- **Directive**
Please quote everything from the start of the items below down through the line that contains "tap(229, 43)", both ends included. Leave the pictures out of your answer.

[START OF Record excerpts]

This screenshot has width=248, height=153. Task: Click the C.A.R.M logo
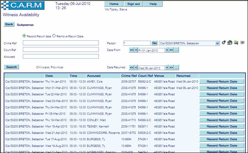point(25,5)
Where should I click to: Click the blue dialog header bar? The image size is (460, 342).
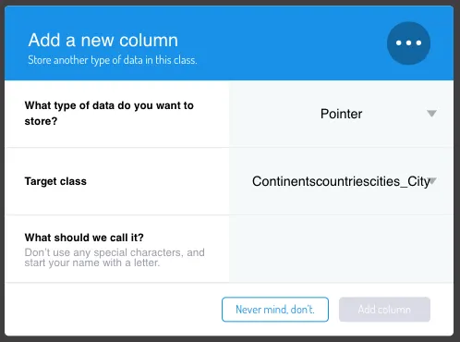tap(229, 43)
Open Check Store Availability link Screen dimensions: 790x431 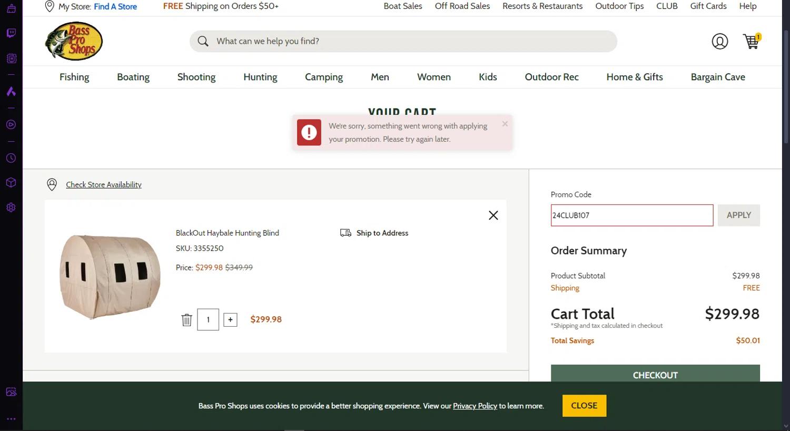[104, 184]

[END OF Record excerpts]

- **Task answer**
This screenshot has width=248, height=153. Task: Click the C.A.R.M logo
point(25,5)
Where should I click to: Click the blue dialog header bar? The image size is (460, 342).
tap(229, 43)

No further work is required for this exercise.